▸ Task
Print the full passage below on Scottish appeals and the UK Supreme Court, word for word.

▸ Exercise text
□ □ □

2. A number of concerns were expressed about English judges hearing a Scottish appeal. One of these was mentioned in relation to question one; English judges are not grounded in Scots law or Scots legal tradition. Another was that English judges may question a decision of Scottish judges without providing an opportunity for the Scottish judges to respond. An example was also given that a matter may be relevant to Scotland but that applying the precedent may cause significant issues in England, so the decision in a Scottish appeal case may therefore be questioned by English judges.
3. The views the writer reaches on ways to make the UK Supreme Court effective for Scots law include ensuring that decisions in English appeals are not binding on Scottish courts and that judges should be co-opted so that only Scottish judges hear Scottish cases.
The writer makes reference to the ‘English’ legal system. Whilst many texts make reference to the ‘English legal system’ the correct reference is to the legal system in England and Wales. The use of the shorthand ‘English’ leads to misconceptions, but an alternative has not yet been found.
Whilst some of the writer’s concerns have been addressed with the establishment of the UK Supreme Court, for example, there are two Scottish judges appointed as justices who sit in Scottish cases with one or more other judges. There is no full bench of Scottish judges.
Such significant constitutional change is relatively rare. The end of the twentieth century did, however, see an unusual number of constitutional statues enacted, ranging from those which enabled the UK to join the EU, as well as human rights protections and devolution. All these reflected and furthered change in society.

□ □ □

▸ Given data

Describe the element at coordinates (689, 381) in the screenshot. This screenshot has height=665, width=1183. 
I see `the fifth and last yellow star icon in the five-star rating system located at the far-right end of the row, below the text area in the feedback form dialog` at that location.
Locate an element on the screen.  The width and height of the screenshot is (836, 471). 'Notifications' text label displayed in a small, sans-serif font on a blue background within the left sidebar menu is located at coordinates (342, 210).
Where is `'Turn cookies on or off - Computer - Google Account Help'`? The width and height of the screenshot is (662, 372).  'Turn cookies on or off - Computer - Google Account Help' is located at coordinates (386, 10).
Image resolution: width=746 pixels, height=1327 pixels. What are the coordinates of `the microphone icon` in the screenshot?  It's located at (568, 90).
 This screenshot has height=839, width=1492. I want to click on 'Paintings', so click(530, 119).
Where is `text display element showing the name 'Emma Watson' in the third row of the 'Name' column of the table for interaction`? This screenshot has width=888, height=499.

□ □ □

▸ Solution to this exercise
2. A number of concerns were expressed about English judges hearing a Scottish appeal. One of these was mentioned in relation to question one; English judges are not grounded in Scots law or Scots legal tradition. Another was that English judges may question a decision of Scottish judges without providing an opportunity for the Scottish judges to respond. An example was also given that a matter may be relevant to Scotland but that applying the precedent may cause significant issues in England, so the decision in a Scottish appeal case may therefore be questioned by English judges.
3. The views the writer reaches on ways to make the UK Supreme Court effective for Scots law include ensuring that decisions in English appeals are not binding on Scottish courts and that judges should be co-opted so that only Scottish judges hear Scottish cases.
The writer makes reference to the ‘English’ legal system. Whilst many texts make reference to the ‘English legal system’ the correct reference is to the legal system in England and Wales. The use of the shorthand ‘English’ leads to misconceptions, but an alternative has not yet been found.
Whilst some of the writer’s concerns have been addressed with the establishment of the UK Supreme Court, for example, there are two Scottish judges appointed as justices who sit in Scottish cases with one or more other judges. There is no full bench of Scottish judges.
Such significant constitutional change is relatively rare. The end of the twentieth century did, however, see an unusual number of constitutional statues enacted, ranging from those which enabled the UK to join the EU, as well as human rights protections and devolution. All these reflected and furthered change in society.